I think the fact that 10,000 people came out in the middle of the day to protest against Indiana’s egregious attempt to turn itself into Mississippi on behalf of the people who think Mitch Daniels should be president might warrant a little more coverage than it’s getting. After all, every single one of the Republican candidates is in favor of right-to-work laws, including Ron Paul, the last hope for progressive politics. And Mitch Daniels is at the very toppermost of the poppermost of all those holy-Christ-these-guys-are-such-a-sack-of-hair lists of people who might save the Republican brand, if only they’d run. David Brooks, for one, has been spurned and regularly is seen weeping over a picture of Mitch in a heart-shaped frame.

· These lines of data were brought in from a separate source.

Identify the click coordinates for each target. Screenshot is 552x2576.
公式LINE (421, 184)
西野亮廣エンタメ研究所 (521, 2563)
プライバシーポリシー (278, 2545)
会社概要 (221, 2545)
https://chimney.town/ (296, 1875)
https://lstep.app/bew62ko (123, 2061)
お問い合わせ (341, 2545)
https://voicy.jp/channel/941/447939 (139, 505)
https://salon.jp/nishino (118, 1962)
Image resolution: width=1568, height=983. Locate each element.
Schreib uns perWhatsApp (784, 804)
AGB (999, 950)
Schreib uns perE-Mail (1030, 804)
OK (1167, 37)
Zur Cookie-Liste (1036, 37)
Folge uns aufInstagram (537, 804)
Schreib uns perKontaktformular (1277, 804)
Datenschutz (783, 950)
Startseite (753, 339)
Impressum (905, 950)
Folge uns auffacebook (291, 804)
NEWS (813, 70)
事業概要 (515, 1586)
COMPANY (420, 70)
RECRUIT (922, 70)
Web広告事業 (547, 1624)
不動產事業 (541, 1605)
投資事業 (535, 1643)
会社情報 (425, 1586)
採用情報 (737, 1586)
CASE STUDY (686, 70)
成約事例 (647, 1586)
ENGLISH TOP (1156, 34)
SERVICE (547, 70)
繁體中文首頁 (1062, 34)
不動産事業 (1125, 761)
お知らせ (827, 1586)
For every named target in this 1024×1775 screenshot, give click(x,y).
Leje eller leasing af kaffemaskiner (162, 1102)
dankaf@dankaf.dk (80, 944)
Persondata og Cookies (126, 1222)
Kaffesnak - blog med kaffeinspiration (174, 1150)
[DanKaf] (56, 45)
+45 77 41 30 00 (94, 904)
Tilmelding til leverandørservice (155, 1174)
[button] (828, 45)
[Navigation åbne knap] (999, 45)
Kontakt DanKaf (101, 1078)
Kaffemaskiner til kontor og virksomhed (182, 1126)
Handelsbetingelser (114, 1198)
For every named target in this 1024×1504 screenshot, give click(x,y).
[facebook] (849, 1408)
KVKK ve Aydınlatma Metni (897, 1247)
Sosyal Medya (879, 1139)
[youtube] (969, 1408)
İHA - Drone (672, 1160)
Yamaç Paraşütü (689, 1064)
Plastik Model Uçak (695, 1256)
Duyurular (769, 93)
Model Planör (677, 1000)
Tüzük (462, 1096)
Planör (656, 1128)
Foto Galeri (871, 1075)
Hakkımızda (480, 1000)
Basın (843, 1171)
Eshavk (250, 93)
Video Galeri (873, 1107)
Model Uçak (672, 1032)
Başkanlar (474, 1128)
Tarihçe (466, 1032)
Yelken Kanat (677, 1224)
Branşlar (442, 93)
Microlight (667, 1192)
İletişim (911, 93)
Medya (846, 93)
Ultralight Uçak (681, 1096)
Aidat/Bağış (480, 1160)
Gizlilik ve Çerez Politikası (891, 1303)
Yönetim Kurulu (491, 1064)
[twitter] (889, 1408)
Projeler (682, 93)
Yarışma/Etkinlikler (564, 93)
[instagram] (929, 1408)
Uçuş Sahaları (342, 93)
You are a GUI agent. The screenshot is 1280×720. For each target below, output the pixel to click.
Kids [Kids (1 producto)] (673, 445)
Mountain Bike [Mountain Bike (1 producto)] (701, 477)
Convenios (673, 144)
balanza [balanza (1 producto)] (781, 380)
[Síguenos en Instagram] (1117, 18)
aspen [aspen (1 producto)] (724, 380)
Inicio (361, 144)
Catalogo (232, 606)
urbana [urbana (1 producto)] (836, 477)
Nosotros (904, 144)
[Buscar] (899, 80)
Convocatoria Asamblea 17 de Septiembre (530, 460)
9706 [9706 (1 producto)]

Elsewhere — Newt can’t deliver without a screaming audience.

Is Mittens Toast?

The latest data at Nate’s place:

Florida VOTE
PROJECTION
CHANCE
OF WIN
Newt Gingrich 37.6% 66%
Mitt Romney 30.0 32
Ron Paul 15.2 1

All last week, the chart showed Mittens as the overwhelming favorite in Florida, with a 90-something chance to win. Now that’s gone. almost overnight.

The Florida primary is nine days away, and a lot can happen in nine days. But Romney’s strength (again, this is what Nate said awhile back) is that he was positioned to dominate the early primaries, and that’s not happening. And there aren’t that many primaries in February. A bunch of caucuses, yes, including the ever-entertaining Nevada caucus. There’s a primary in Missouri that won’t award actual delegates.

So after Florida the only “real” primaries are in Arizona and Michigan on February 28, and then there’s super Tuesday on March 6. So one could argue that a big win in Florida could give Newt the “big mo” going into Super Tuesday. At the very least, if Newt wins Florida as decisively as he won South Carolina — still an if, with nine days to go — it ought to cement his status as the Favorite Not-Mittens Candidate, and Santorum and Ron Paul likely would fade away.

Democrats are surely giggly with joy at this development. On the other hand, Newt’s blown it before; he can always blow it again.

Update
— speaking of Ron Paul — Rand Son of Ron was detained at the Nashville airport for refusing to be patted down after the body scanner showed an “anomaly.” Y’all can go ahead and have fun guessing what the “anomaly” is; the news story doesn’t say.

Update: More news stories say that Rand Son of Ron was not detained at the Nashville airport, but neither was he allowed to board the plane.